## PROVIDED PASSAGE
***
LargeBio track This track consists six matching tasks of large size. The Friedman test was applied to the F-measure obtained by each system over each alignment task. Figure 13 shows the corresponding CD diagram for this track. According to this plot, the group containing AML, XMap, YAM-BIO, LogMap, and LogMapBio are the best systems, and POMAP, SANOM, and KEPLER are the systems with lackluster performance in this track.

Fig. 13. Comparison of alignment systems participated in OAEI 2017 on the LargeBio track. The x-axis is the average rank of each system obtained by the Friedman test. Systems which are not significantly different from each other are connected by the red lines.

Multifarm track This track involves 55 matching tasks with ontologies from different languages. The Friedman test was applied to the F-measure obtained by each system over each task. The CD diagram depicting the outcome of the test is shown in Figure 14.

According to this graph, AML is exclusively the best alignment system in this track. LogMap, CroLOM, and KEPLER perform equally better than the remaining systems. At the other extreme, LogMapLite, XMap, and SANOM show a poor performance in this track, while WikiV3 ranks in between the two trios.

Fig. 14. Comparison of alignment systems participated in OAEI 2017 on the Conference track. The x-axis is the average rank of each system obtained by the Friedman test. Systems which are not significantly different from each other are connected by the red lines. 13

Lesson learned and suggestions

The lessons learned from running OAEI 2017 were the following: A) Like last year, this year we requested tool registration in June and preliminary submission of wrapped systems by the end of July, but were more strict in its enforcement. As a result, we recorded the smallest number of errors and incompatibilities with the SEALS client during the evaluation phase in recent OAEI editions.
***
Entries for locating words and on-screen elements
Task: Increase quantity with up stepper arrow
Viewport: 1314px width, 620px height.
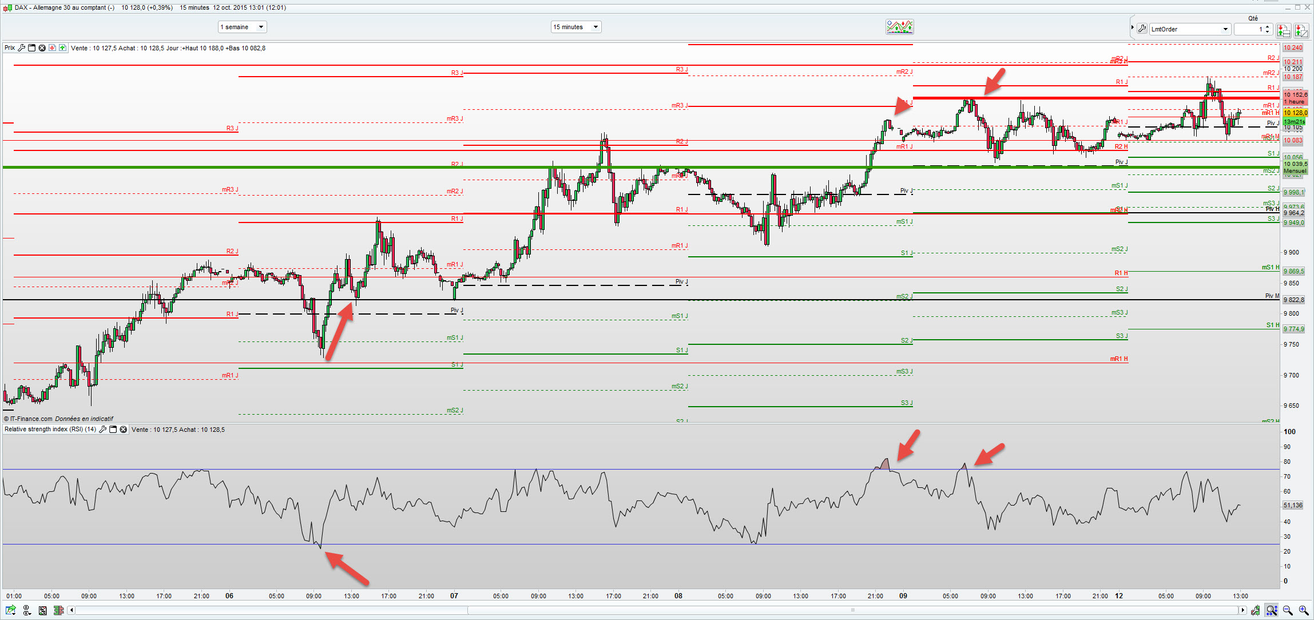Action: (x=1268, y=26)
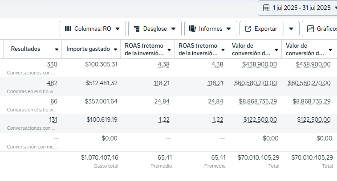
Task: Open the Importe gastado column options arrow
Action: (x=114, y=49)
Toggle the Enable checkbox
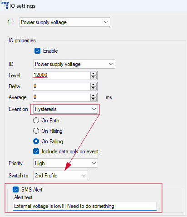Image resolution: width=187 pixels, height=217 pixels. point(37,51)
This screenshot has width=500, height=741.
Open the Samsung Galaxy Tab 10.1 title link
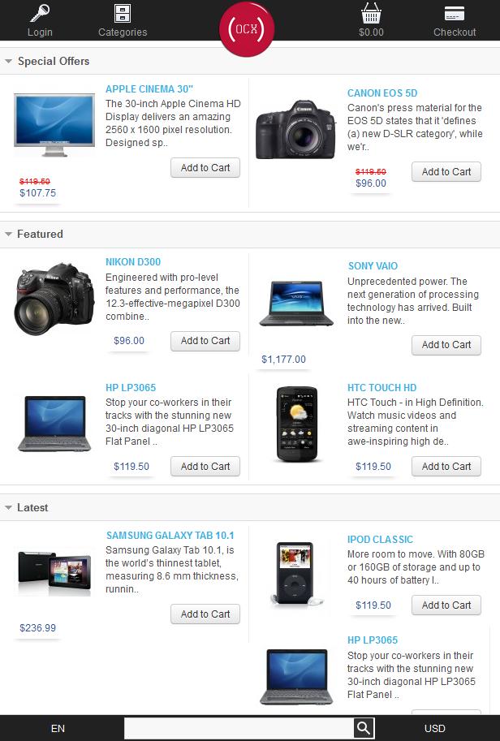click(x=170, y=536)
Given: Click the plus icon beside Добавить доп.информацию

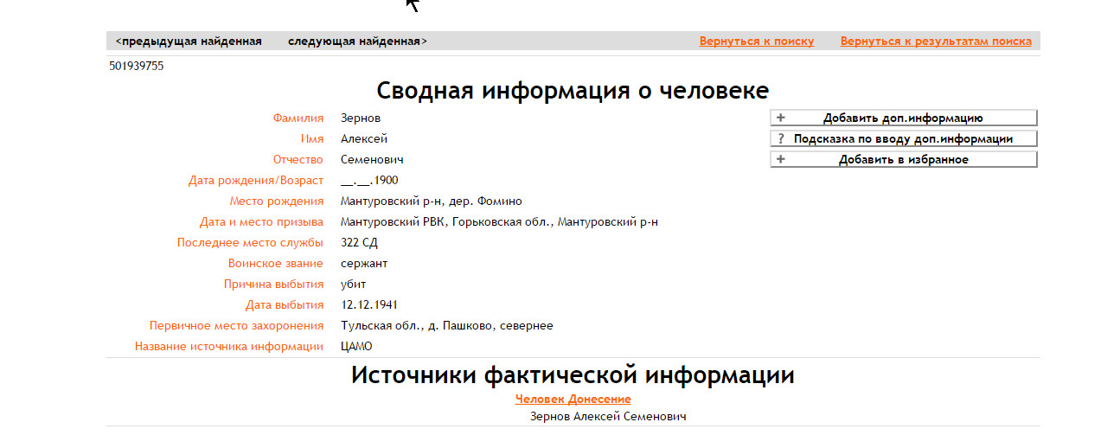Looking at the screenshot, I should point(780,118).
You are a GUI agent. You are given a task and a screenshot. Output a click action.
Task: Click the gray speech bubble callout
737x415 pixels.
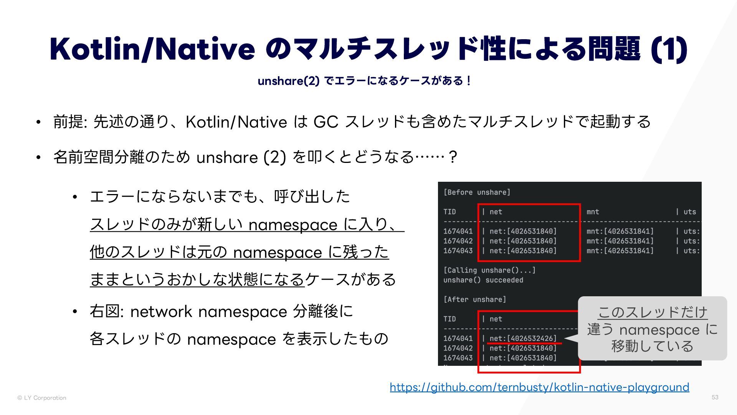tap(653, 329)
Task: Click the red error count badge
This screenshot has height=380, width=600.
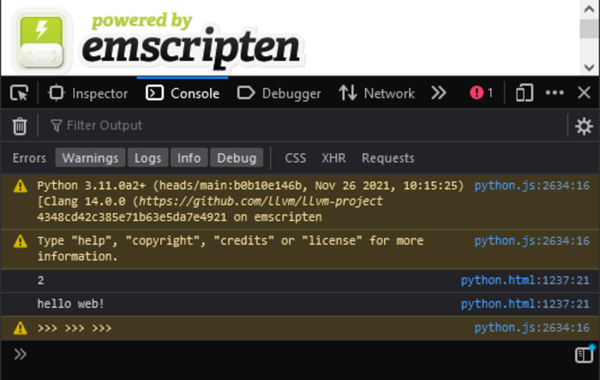Action: [481, 93]
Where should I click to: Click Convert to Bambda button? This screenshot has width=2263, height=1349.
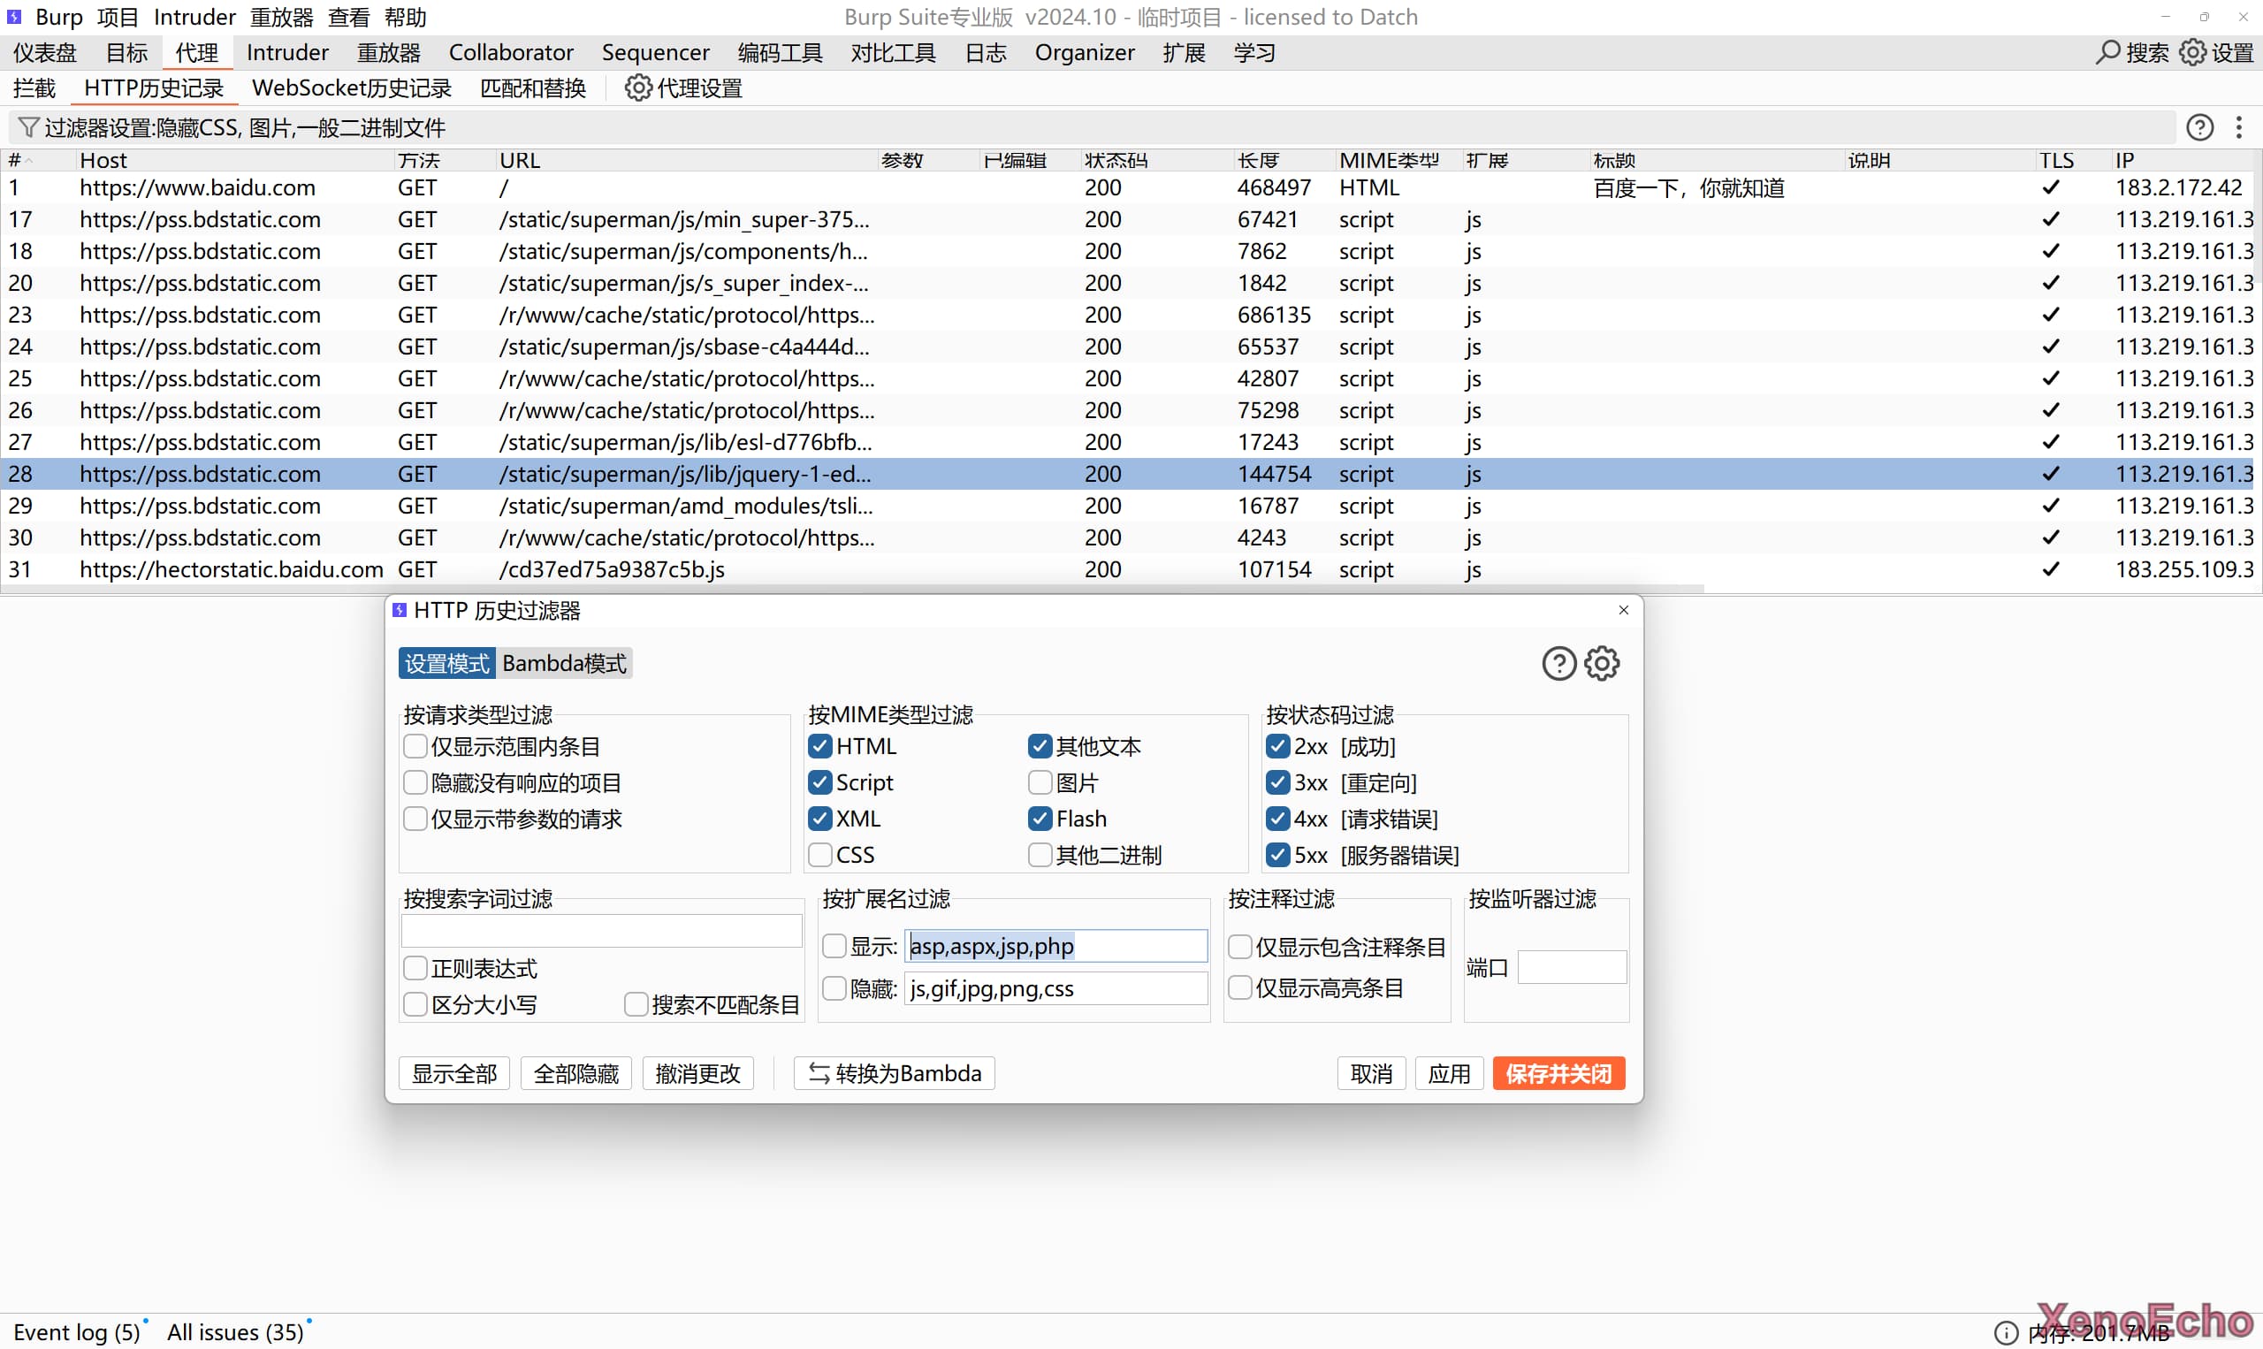click(894, 1074)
***
## AIM OF THE TASK
Duplicate the part of the OAEI 2017 evaluation text between "Fig. 13. Comparison" and "the two trios.", inclusive. The listing has no connection to the OAEI 2017 evaluation text.

## EXPECTED ANSWER
Fig. 13. Comparison of alignment systems participated in OAEI 2017 on the LargeBio track. The x-axis is the average rank of each system obtained by the Friedman test. Systems which are not significantly different from each other are connected by the red lines.

Multifarm track This track involves 55 matching tasks with ontologies from different languages. The Friedman test was applied to the F-measure obtained by each system over each task. The CD diagram depicting the outcome of the test is shown in Figure 14.

According to this graph, AML is exclusively the best alignment system in this track. LogMap, CroLOM, and KEPLER perform equally better than the remaining systems. At the other extreme, LogMapLite, XMap, and SANOM show a poor performance in this track, while WikiV3 ranks in between the two trios.